#### Your instructions
Repeat the records below verbatim, and do not copy their pictures.

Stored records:
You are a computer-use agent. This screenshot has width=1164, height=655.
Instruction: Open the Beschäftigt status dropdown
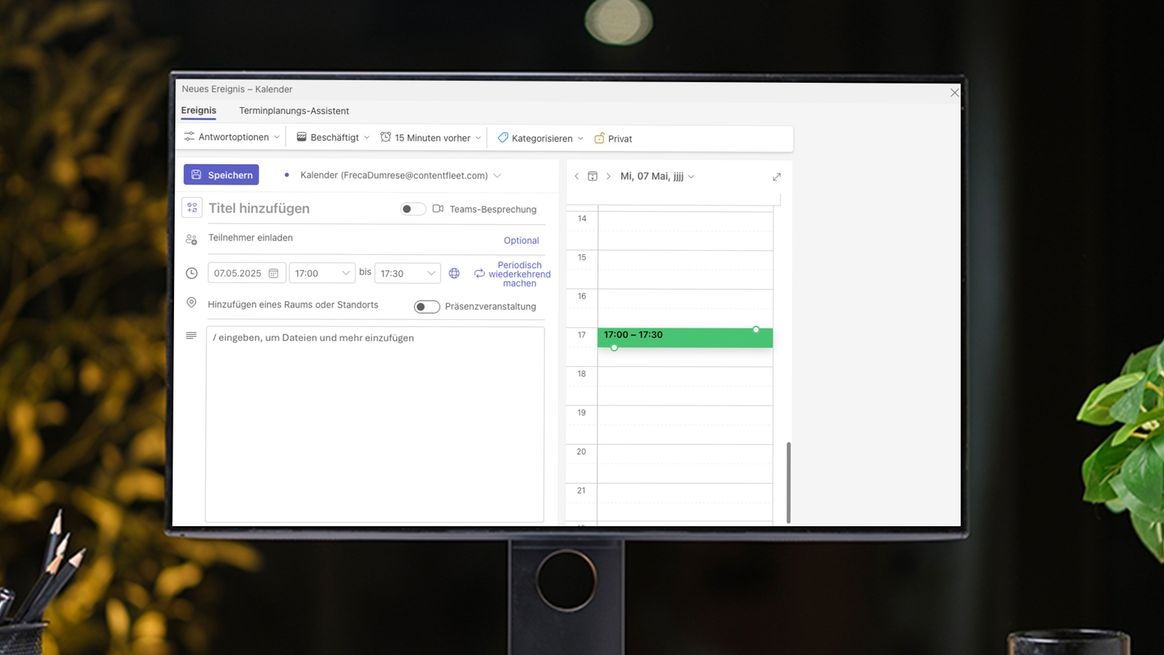[x=333, y=137]
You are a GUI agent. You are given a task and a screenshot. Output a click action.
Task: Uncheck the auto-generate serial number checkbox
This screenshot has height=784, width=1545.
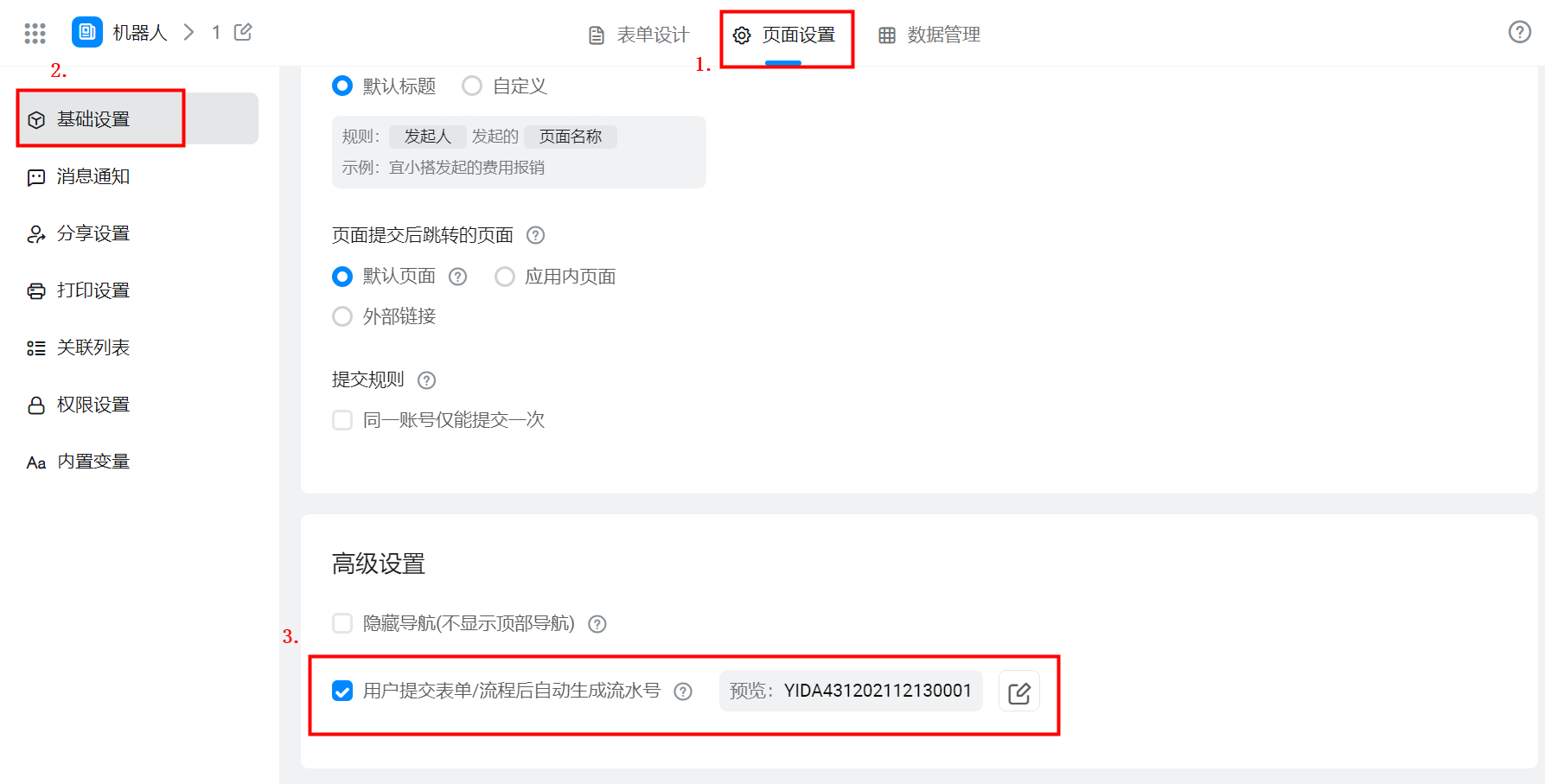point(342,691)
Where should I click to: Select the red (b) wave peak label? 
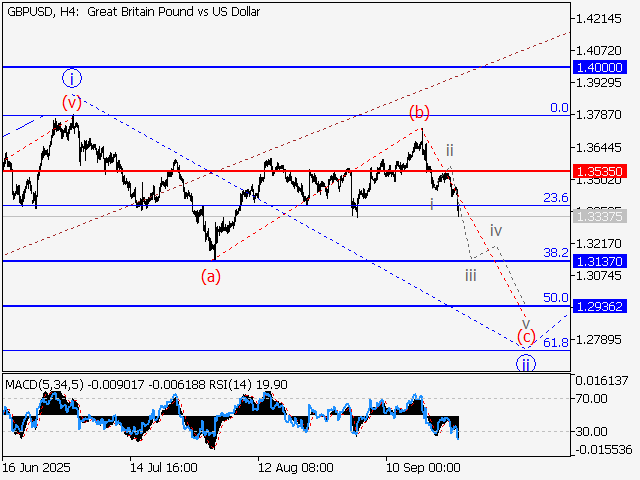click(x=420, y=112)
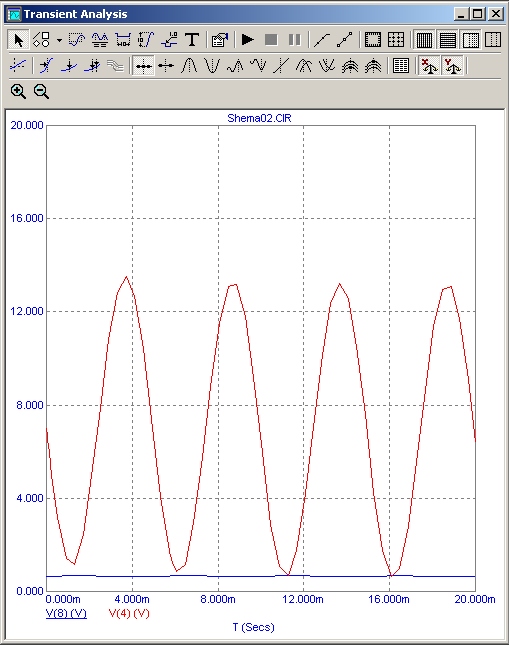The image size is (509, 645).
Task: Jump cursor to next valley
Action: 212,66
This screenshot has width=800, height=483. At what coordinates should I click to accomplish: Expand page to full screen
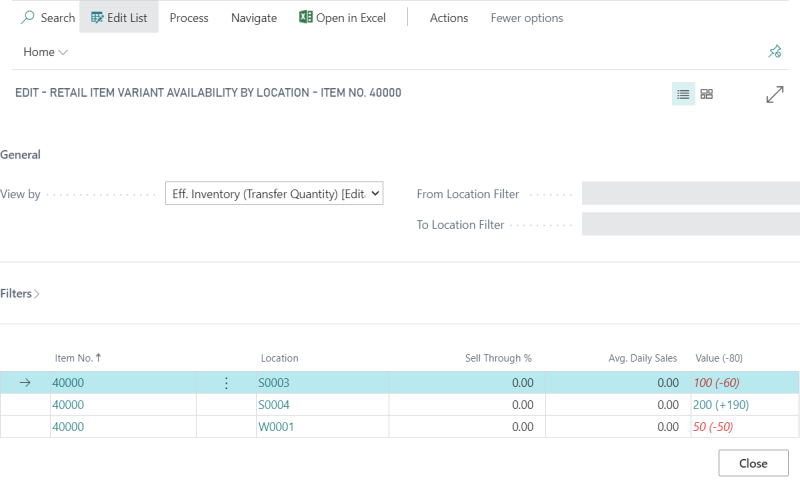pyautogui.click(x=774, y=94)
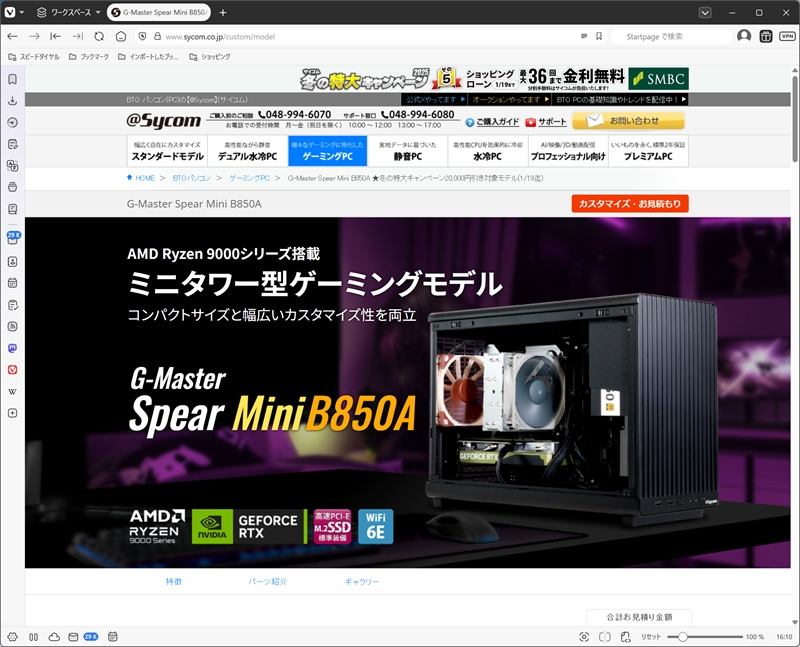
Task: Open the user profile icon
Action: [744, 36]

#### Answer space
You are a computer-use agent. This screenshot has width=1164, height=655.
Instruction: Open the Beschäftigt status dropdown
[x=333, y=137]
You are a GUI agent. You are given a task and a screenshot. Output a click action.
Task: Uncheck the auto-generate serial number checkbox
This screenshot has height=784, width=1545.
point(342,691)
Where should I click to: Select the red (b) wave peak label? 
click(x=420, y=112)
The image size is (509, 645).
Task: Jump cursor to next valley
Action: 212,66
This screenshot has width=800, height=483. At what coordinates should I click to accomplish: Expand page to full screen
pyautogui.click(x=774, y=94)
Task: Open the user profile icon
Action: [744, 36]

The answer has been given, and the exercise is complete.